Las comparaciones siempre son odiosas, pero lo cierto es que algunas veces pensar más allá de la llamada zona de confort es un ejercicio muy saludable. Hace años se comentaba que en una feria de tecnología, Bill Gates, al parecer, tuvo la osadía de comparar a Ford con Microsoft en unos términos provocadores: «Si Ford hubiera mantenido el mismo ritmo que la industria tecnológica, todos estaríamos conduciendo coches de 25 dólares que recorrerían 1.000 millas por galón (unos 350 km/l)». A Ford, según parece, le faltó tiempo para poner los puntos sobre las íes y, tirando de ironía, respondió: «Si Ford hubiera desarrollado la tecnología como Microsoft, todos estaríamos conduciendo coches que, en caso de siniestro, el sistema de airbags preguntaría ‘¿Está seguro?’ antes de desplegarse» [entre otros cáusticos argumentos].
Por más que me quiera recrear en esta anécdota, la realidad es que hace ya un tiempo que la industria del automóvil se va pareciendo cada vez más a la de la tecnología.

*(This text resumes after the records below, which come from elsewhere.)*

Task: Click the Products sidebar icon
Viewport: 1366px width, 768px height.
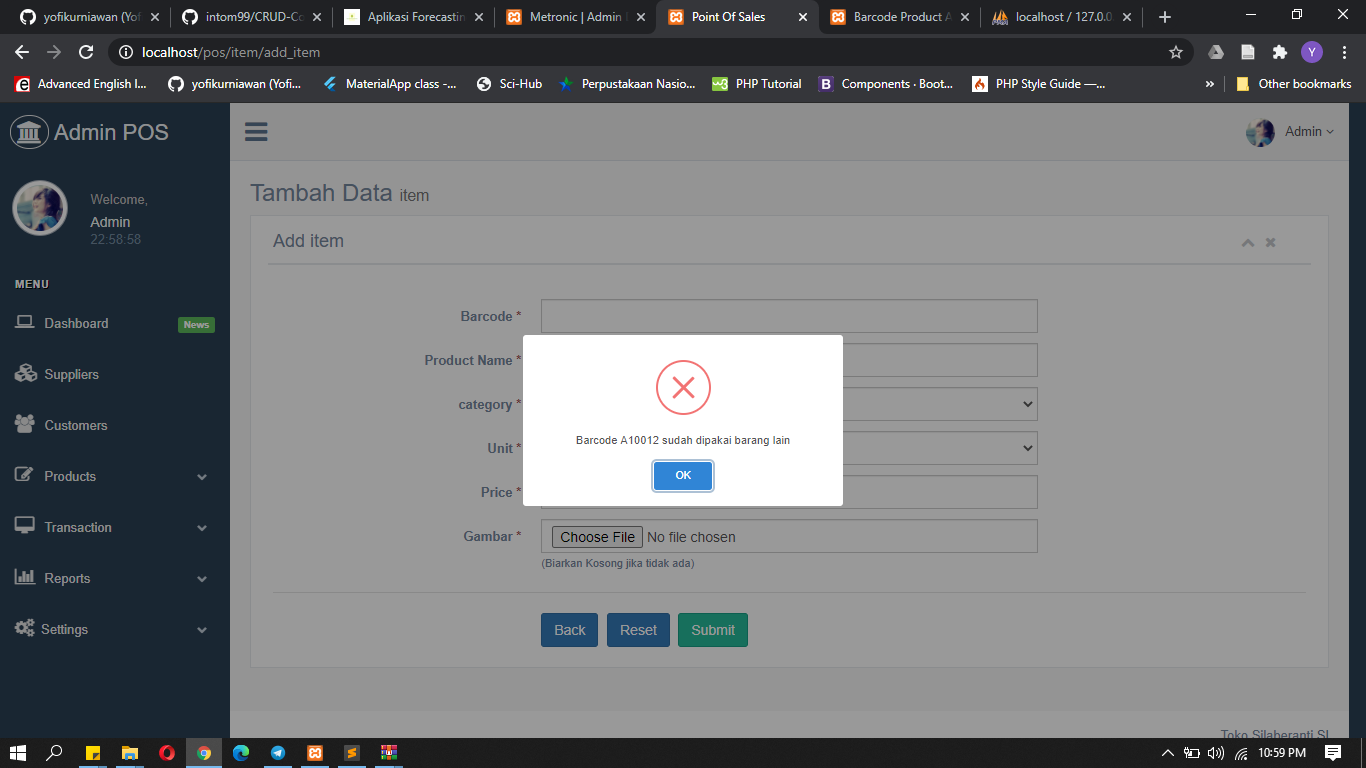Action: (x=26, y=475)
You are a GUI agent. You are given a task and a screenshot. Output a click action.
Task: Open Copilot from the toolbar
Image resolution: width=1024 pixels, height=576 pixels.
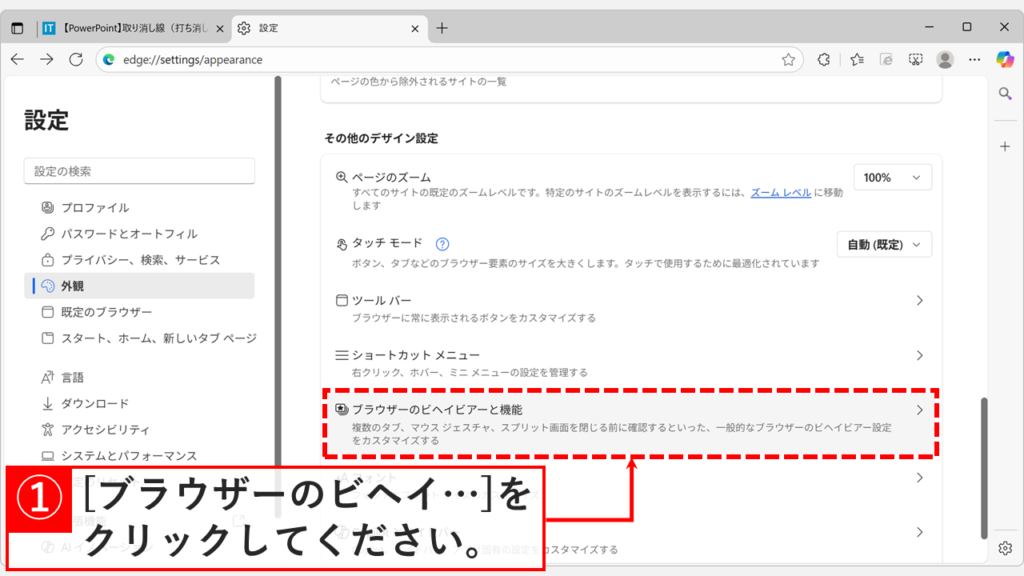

Es más, como ya he contado en estas mismas páginas, hay grupos automovilísticos que ya se consideran compañías tecnológicas, como es el caso de VW. Y, en mi humilde opinión, es una estrategia acertada.
Ahora mismo el sector del automóvil supone el 7% del PIB de la UE y da empleo a casi 14 millones de personas. Sin cambio de paradigma, todo ello corre peligro
Ahora bien, no basta con considerarse empresa tecnológica; hay que ejercer como tal, y adoptar su paradigma, independientemente de la idiosincrasia del sector del automóvil, por supuesto. En este sentido, he leído un interesante informe elaborado por la consultora McKinsey, en el que propone un ambicioso plan de acción para que el sector de la automoción europeo reverdezca laureles.
Entre otras medidas recomiendan: desdeñar el desarrollo de plataformas globales con el fin de adaptarse a cada uno de los mercados —sobre todo pensando en las demandas de la clientela china y la estadounidense—; reducir los ciclos de desarrollo de 4 a 2 años —las marcas chinas y Renault lo han logrado-; generar un ecosistema que propicie el desarrollo de la conducción autónoma -colaboración público-privada—; invertir para controlar la cadena de suministro —y no dejarlo, como en el pasado, en manos de China— y promover la instalación de foundries de semiconductores en suelo europeo.
Ahora mismo el sector del automóvil supone el 7% del PIB de la UE y da empleo a casi 14 millones de personas. Sin cambio de paradigma, todo ello corre peligro.